The tasks don't even really need to be that complicated. Why does the Fast Forward need to be some big time-consuming stunt that costs so much there can only be one or two in a season? Couldn't the Fast Forward just be a cryptic clue leading to a local landmark, where they have to find a specific person to win it? It would allow you to have more and make the episodes more unpredictable in the process.


Cylinder the Seventh: Non-Eliminations and Speed Bumps

Seriously, there's no point to penalising a team in a non-elimination when there's no bunching in the next leg and the time difference is already enough to send them home. It's counterproductive to have Speed Bumps (or any other penalties) when the damage has already been done due to the leg's poor design. Obviously a better leg design is needed.
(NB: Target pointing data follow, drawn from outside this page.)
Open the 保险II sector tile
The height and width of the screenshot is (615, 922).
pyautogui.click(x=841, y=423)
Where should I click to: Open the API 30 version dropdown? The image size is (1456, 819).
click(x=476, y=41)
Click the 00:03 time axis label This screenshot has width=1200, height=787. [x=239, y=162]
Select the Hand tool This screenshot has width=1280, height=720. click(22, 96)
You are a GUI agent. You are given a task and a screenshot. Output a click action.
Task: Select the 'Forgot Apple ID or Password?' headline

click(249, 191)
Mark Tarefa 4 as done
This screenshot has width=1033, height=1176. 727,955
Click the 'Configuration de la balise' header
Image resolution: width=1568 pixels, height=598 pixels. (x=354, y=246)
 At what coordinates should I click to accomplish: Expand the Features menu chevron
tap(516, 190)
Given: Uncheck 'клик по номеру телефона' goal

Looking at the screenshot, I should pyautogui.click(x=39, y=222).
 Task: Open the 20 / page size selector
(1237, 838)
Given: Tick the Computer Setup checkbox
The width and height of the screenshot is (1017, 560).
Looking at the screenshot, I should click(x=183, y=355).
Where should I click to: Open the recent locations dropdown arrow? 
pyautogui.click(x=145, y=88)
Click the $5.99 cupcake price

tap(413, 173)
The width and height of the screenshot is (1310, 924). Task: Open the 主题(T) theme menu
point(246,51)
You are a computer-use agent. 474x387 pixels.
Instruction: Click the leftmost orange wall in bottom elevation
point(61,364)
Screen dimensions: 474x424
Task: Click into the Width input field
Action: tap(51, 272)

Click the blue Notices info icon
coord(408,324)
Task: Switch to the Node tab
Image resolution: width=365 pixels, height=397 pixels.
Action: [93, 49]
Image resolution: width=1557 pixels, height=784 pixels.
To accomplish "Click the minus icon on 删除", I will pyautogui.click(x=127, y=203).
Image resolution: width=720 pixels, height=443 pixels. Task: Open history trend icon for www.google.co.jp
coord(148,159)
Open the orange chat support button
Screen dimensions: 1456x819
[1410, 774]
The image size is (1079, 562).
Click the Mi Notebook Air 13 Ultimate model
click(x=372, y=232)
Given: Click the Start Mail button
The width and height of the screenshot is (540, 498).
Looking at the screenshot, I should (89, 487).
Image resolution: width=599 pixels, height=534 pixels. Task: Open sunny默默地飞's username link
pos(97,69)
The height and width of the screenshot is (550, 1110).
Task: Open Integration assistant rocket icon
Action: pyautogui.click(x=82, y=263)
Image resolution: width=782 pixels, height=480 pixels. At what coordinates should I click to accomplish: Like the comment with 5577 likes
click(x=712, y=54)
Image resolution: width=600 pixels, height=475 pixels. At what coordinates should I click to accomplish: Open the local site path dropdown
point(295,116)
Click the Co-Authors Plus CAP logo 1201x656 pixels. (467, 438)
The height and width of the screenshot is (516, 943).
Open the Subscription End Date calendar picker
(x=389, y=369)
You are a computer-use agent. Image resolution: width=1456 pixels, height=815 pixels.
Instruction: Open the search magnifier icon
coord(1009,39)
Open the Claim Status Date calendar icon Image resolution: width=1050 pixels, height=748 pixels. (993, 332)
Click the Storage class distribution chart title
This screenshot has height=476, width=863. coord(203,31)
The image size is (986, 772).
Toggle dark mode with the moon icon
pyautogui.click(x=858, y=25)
But even with that, can't we spend the extra 45 seconds reserved for the task on showing more actual racing, and let the fact they're already trailing the other teams be enough of a penalty? I don't believe it's coincidental that since the Speed Bump penalty was introduced, far and away the single best episode following a non-elimination was the one in season 17 (in Russia) where the penalty wasn't applied at all following production issues in the previous leg. The penalty just isn't anywhere near as great as the producers seem to think.

Also, scrap the idea of first-leg non-eliminations. They just ruin whatever momentum the show was building up during the premiere, and are a complete and total anticlimax in that circumstance. Early non-eliminations are fine, but... no. If you want one early, at least wait until the second episode.